Faces flushed, chests heaving, they faced each other, completely oblivious to the people milling around them. The completely blank look of incomprehension on her face inflamed his outrage. Did she really not see herself the way the rest of them saw her? The way he saw her? Why was that? Had no one ever told her how awesome she was? Why did she feel the need to change herself so dramatically?
“What are you talking about?” Raashi asked faintly. “I know what I looked like and-“
“Then you’re the one who was blind,” he muttered. “Clearly those industrial strength glasses you wore weren’t good enough. You should have seen what I saw.”
“And what did you see?”
“The most irritating, infuriating, annoying woman in the world,” he seethed.
“Gee thanks,” Raashi returned drily. “This is doing wonders for my ego.”
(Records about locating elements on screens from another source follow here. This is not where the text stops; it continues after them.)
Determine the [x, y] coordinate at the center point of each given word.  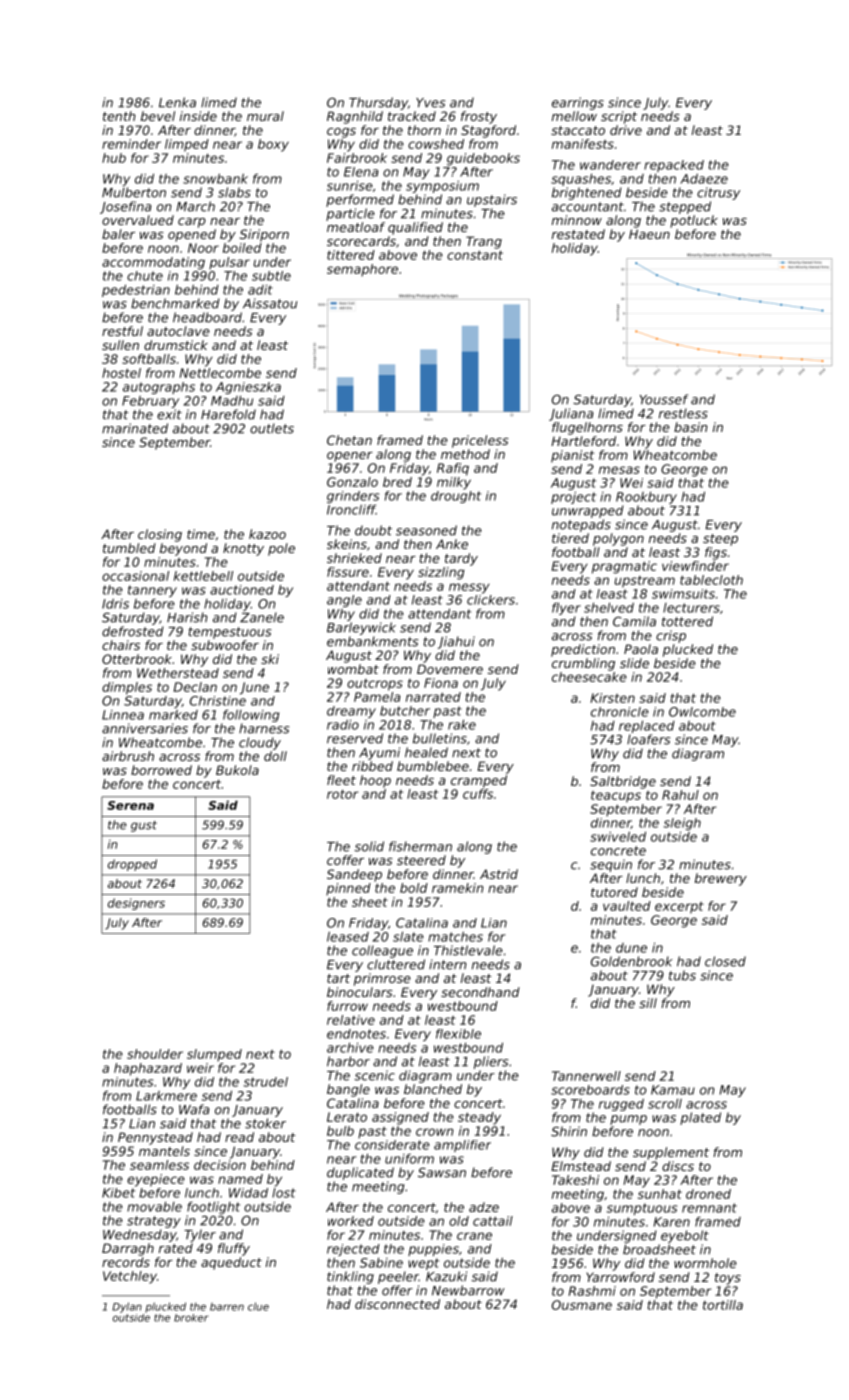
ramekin [457, 888]
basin [690, 427]
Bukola [237, 770]
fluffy [234, 1249]
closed [725, 961]
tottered [687, 621]
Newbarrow [468, 1290]
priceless [480, 441]
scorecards [361, 241]
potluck [694, 221]
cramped [479, 781]
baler [118, 234]
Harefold [228, 414]
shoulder [155, 1054]
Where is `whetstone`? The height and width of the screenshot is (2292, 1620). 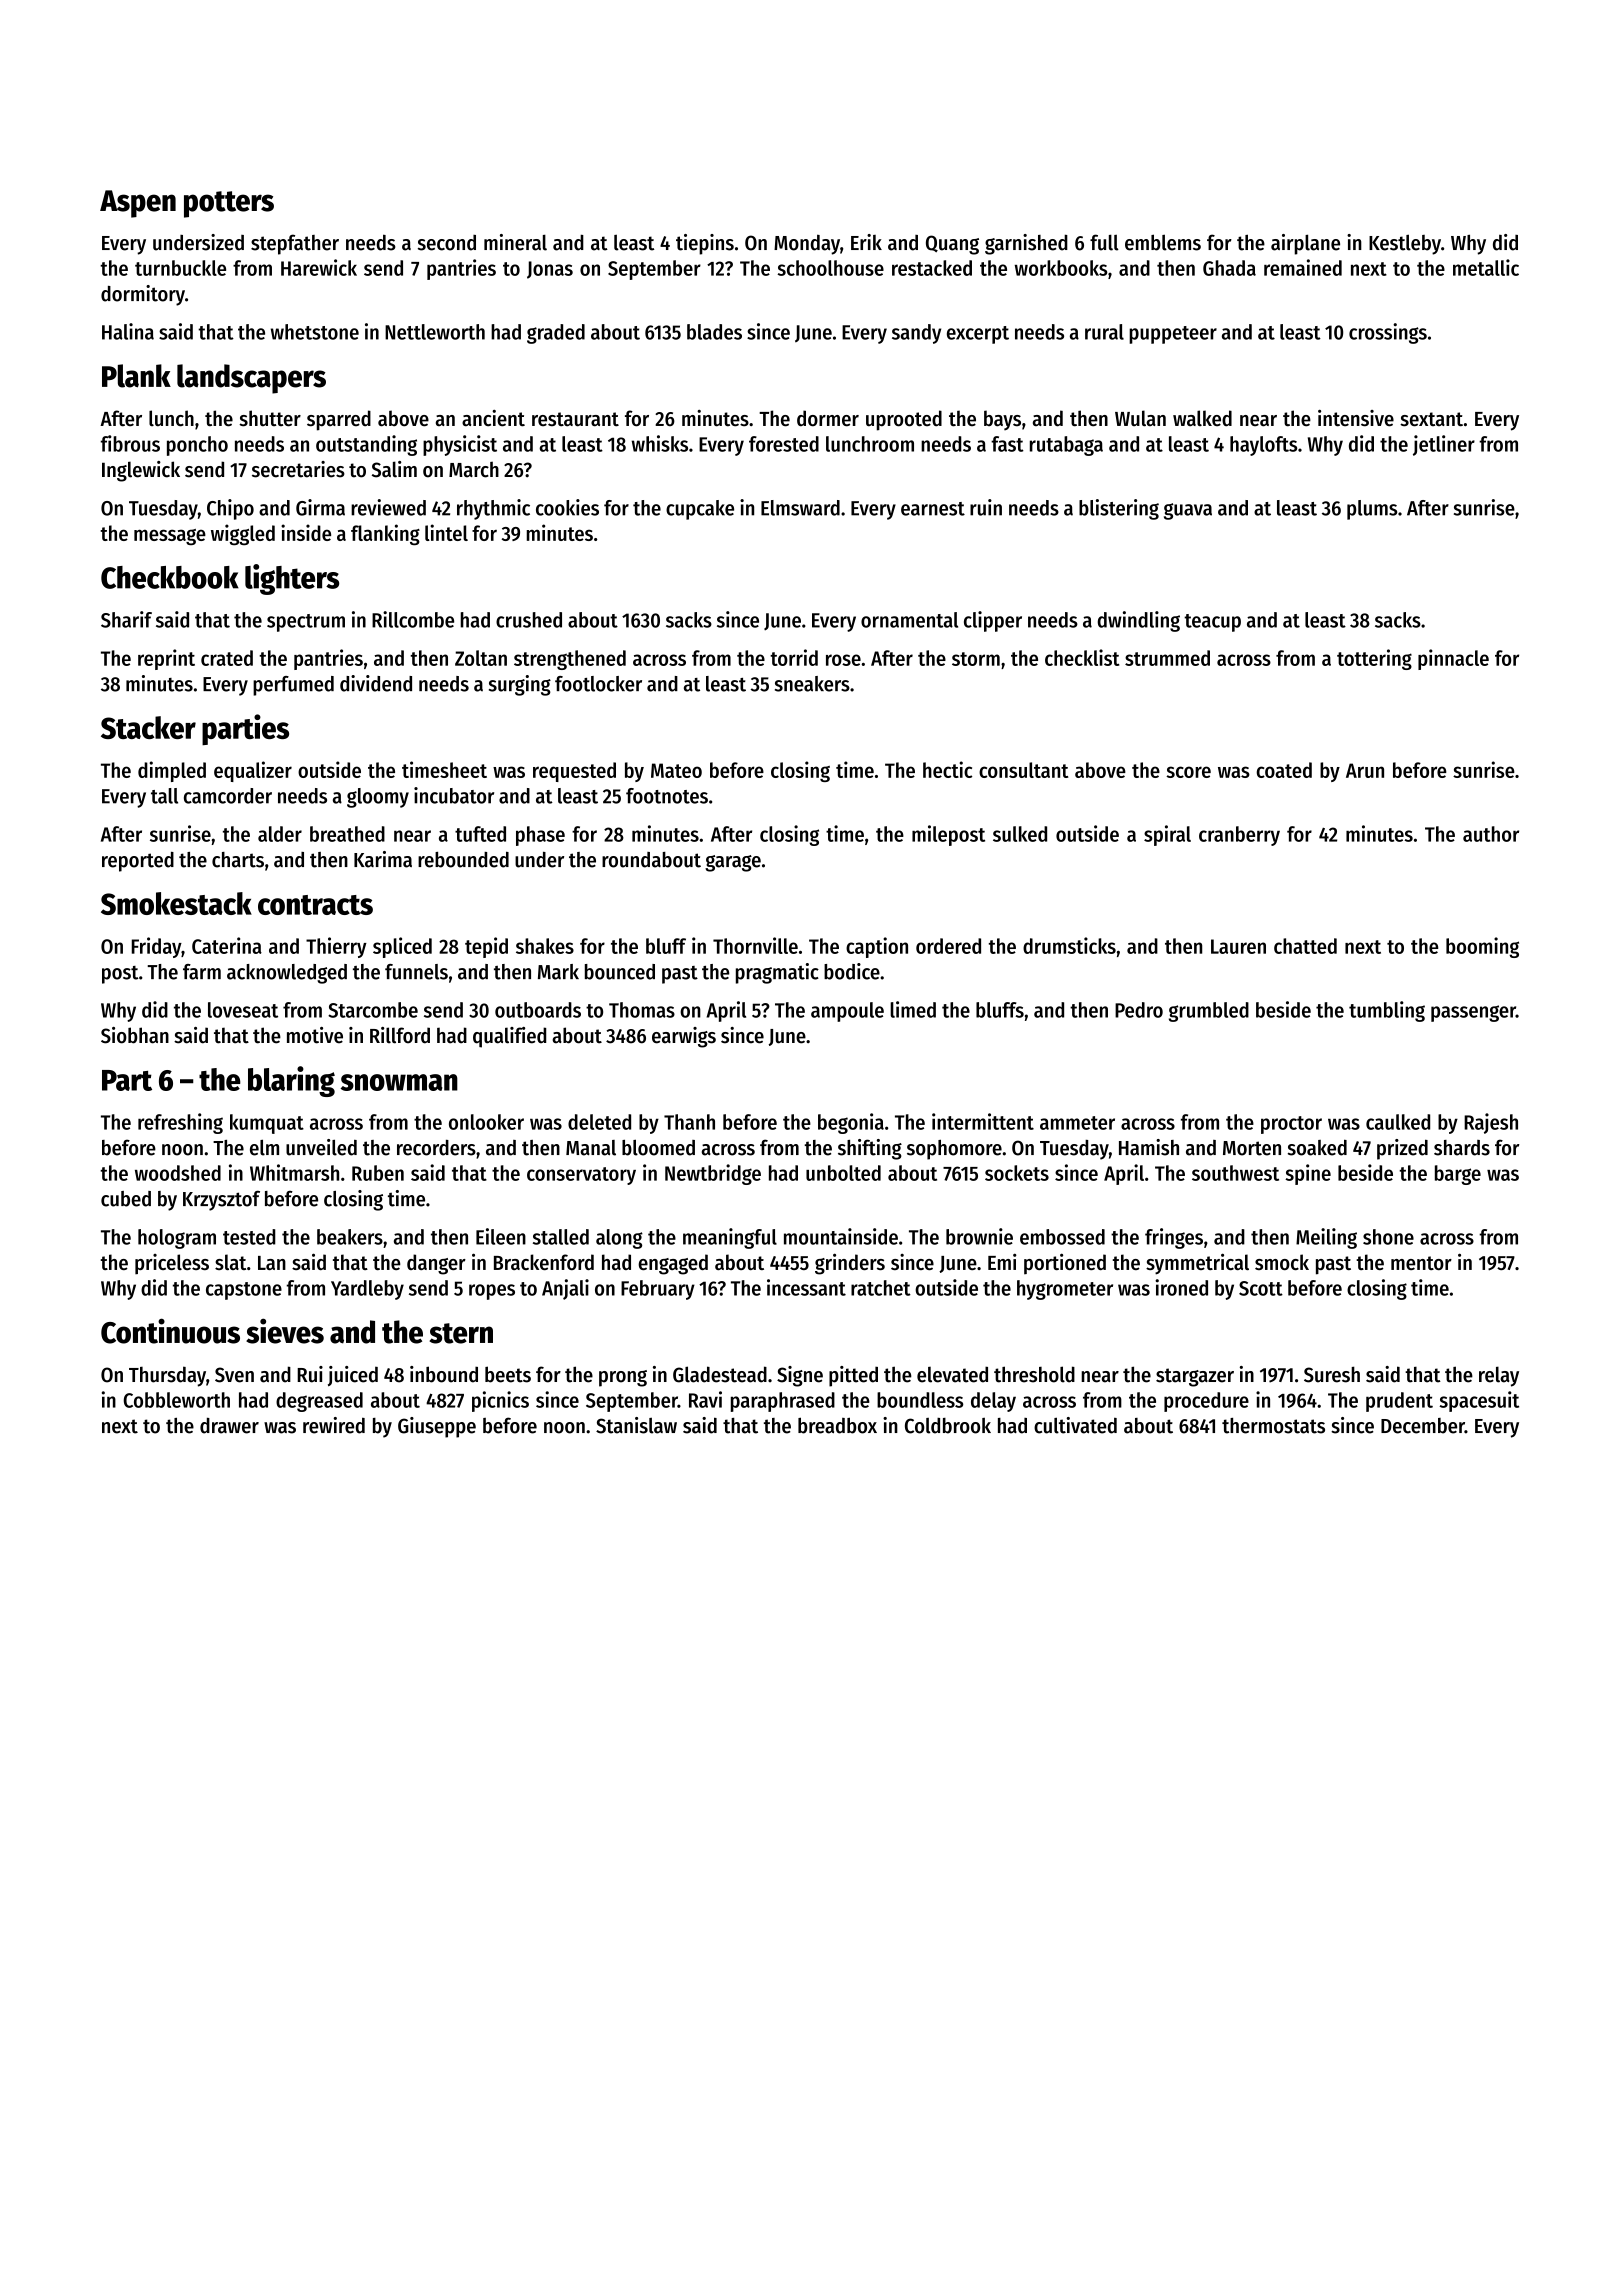
whetstone is located at coordinates (315, 332).
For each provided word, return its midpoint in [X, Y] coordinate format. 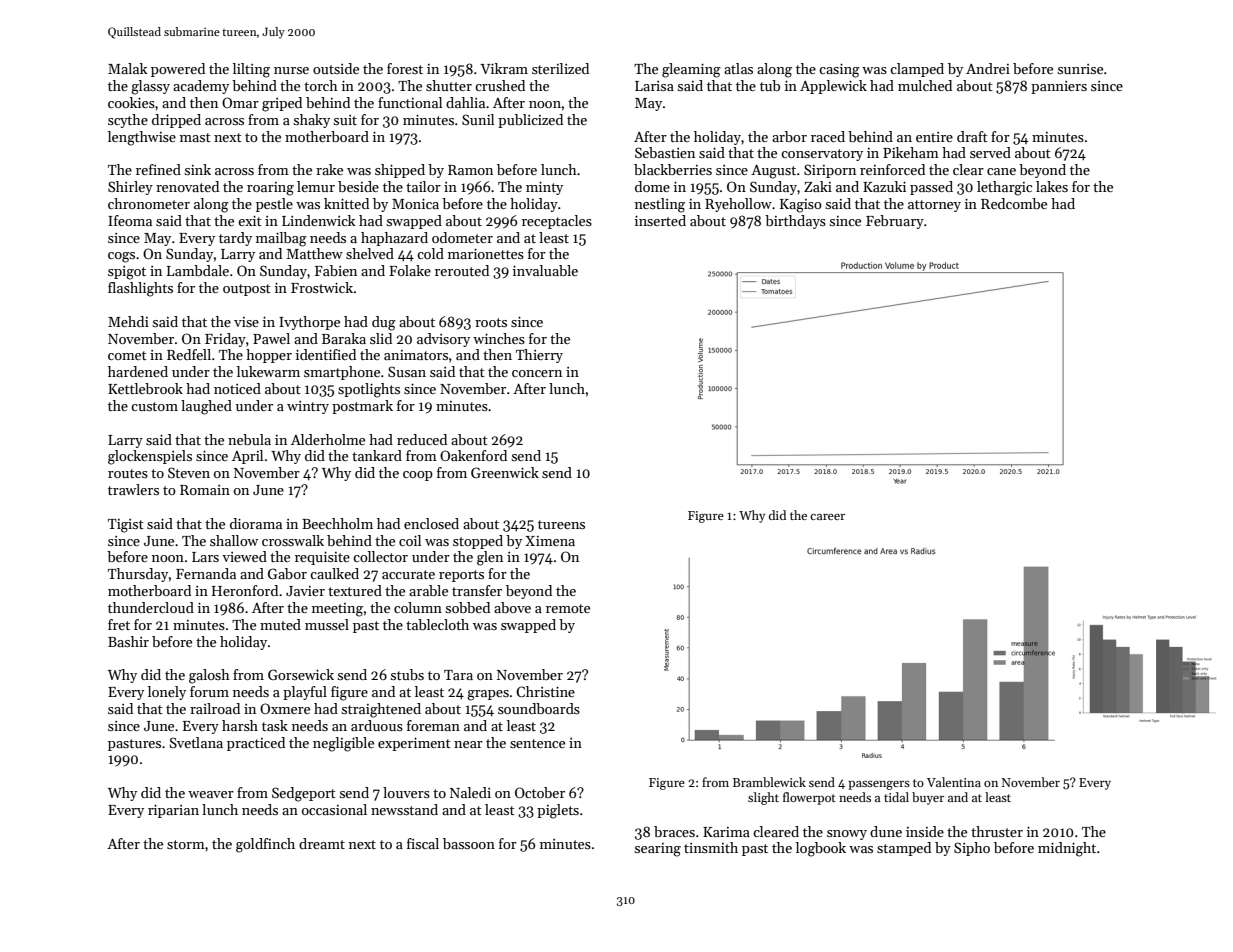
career [827, 517]
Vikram [504, 68]
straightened [381, 710]
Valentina [954, 782]
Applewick [833, 87]
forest [405, 68]
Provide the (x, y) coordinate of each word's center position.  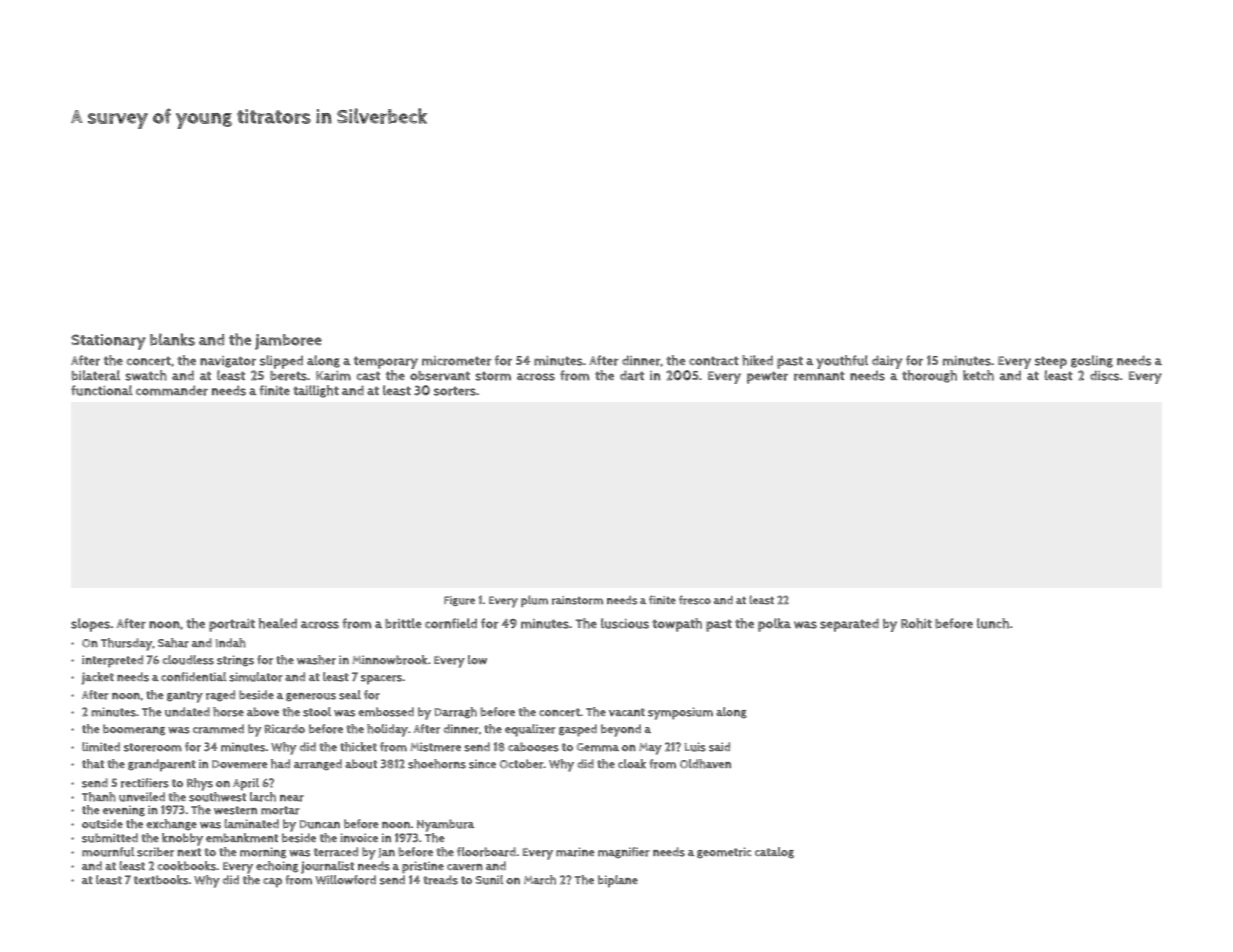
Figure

“But also, someone with fire, someone with spirit, someone with grit. Fiercely protective of her loved ones, wildly inappropriate, willfully ambitious, blindingly brilliant.” With each word, he took a step closer to her, until they were standing toe to toe.
“I wanted to look like someone who could be Harsh Kodela’s fiancée.” The admission was a hushed whisper that barely reached his ears.
The bees were now rabid hornets. Their poison spread like wildfire through his veins until all he saw was the beautiful, mind-blowingly sexy woman in front of him. Not the polished, made-up version that looked too good to be true. But the viciously smart, poisoned tongue, viper who kept him on his toes.
Harsh Kodela’s fiancée. Dyslexic, tenth class fail, family disappointment, vapid screen monkey…Harsh Kodela.
“Oh baby,” he whispered. “You’ve always been too good for him.”